Start of Block
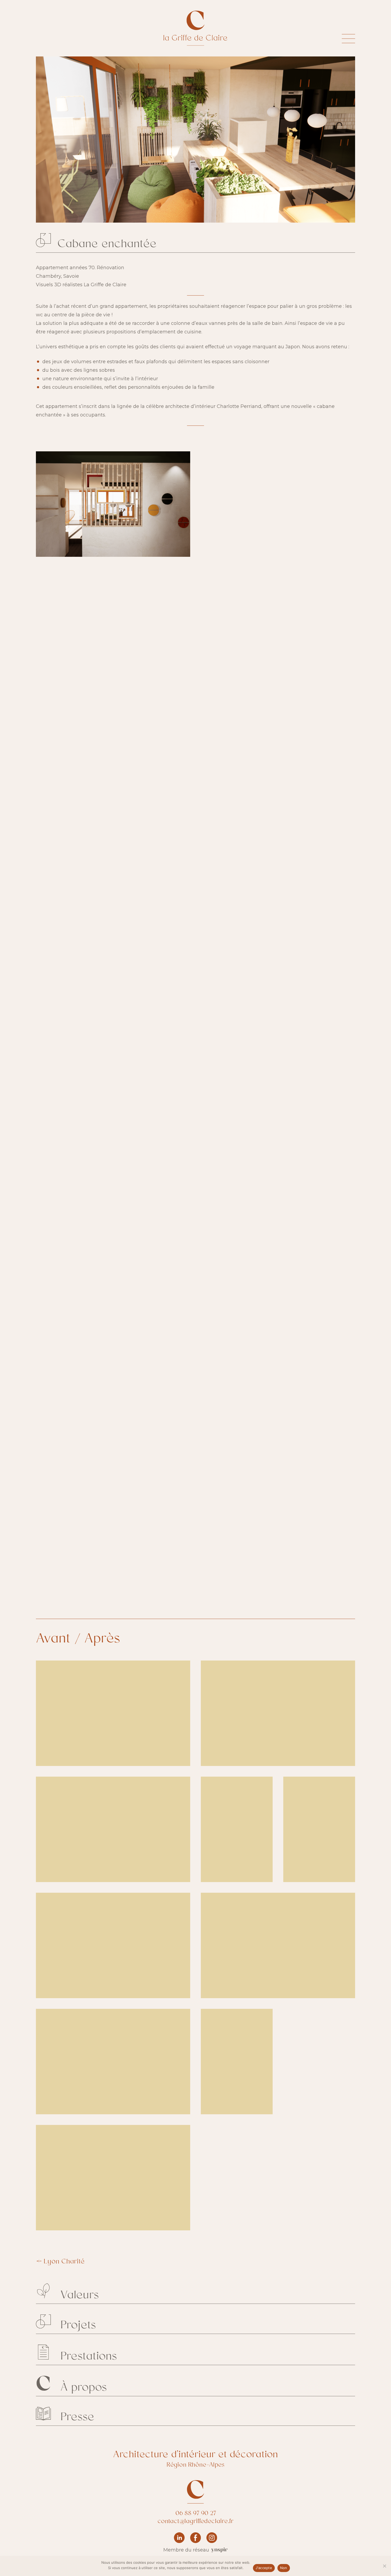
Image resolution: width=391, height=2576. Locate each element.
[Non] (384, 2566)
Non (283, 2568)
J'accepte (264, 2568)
End of Block
Start of Block
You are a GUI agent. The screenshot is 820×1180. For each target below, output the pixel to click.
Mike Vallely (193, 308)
End of Block
Start of Block
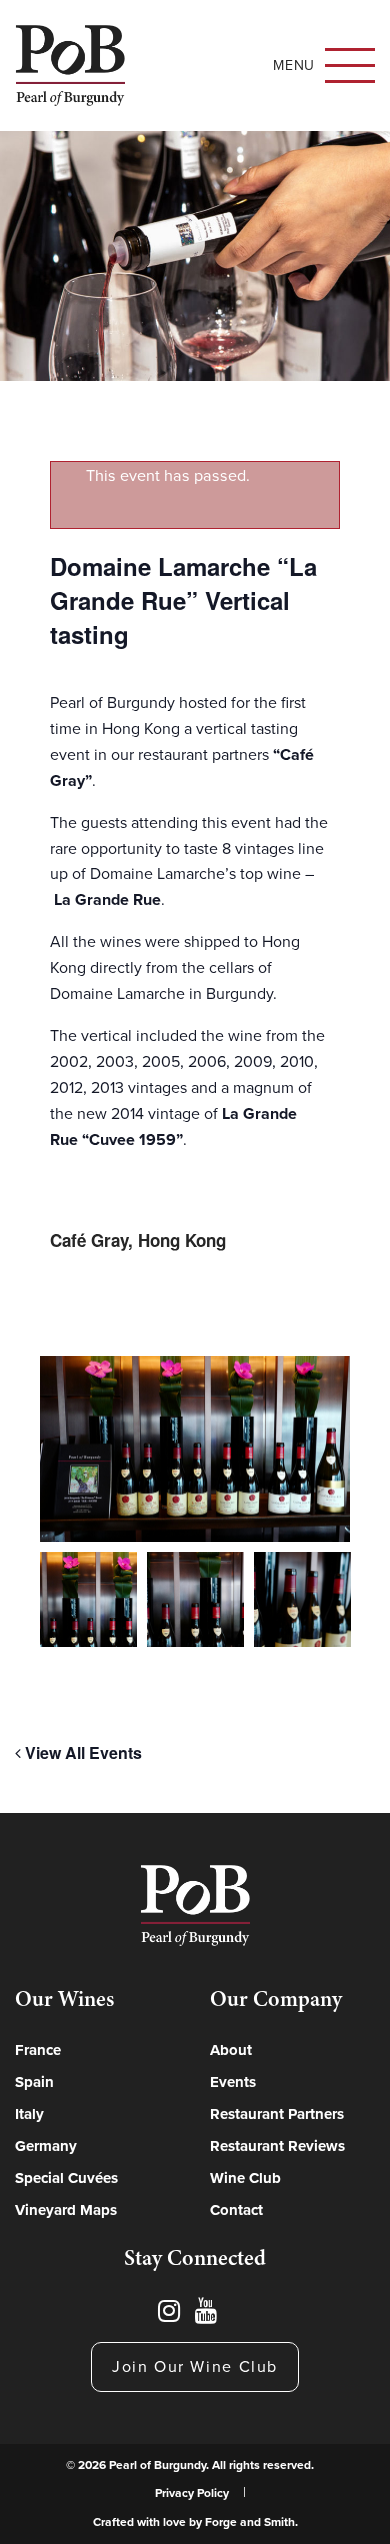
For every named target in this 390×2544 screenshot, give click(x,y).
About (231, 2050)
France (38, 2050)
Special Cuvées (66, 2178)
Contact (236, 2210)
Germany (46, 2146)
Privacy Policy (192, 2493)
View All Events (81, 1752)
End of Block
* Goal of the exercise *
Please, from the material above, copy only the lines from the line with "Special Cuvées (66, 2178)" up to and including the line with "View All Events (81, 1752)", exactly as written.

* Result of the exercise *
Special Cuvées (66, 2178)
Contact (236, 2210)
Germany (46, 2146)
Privacy Policy (192, 2493)
View All Events (81, 1752)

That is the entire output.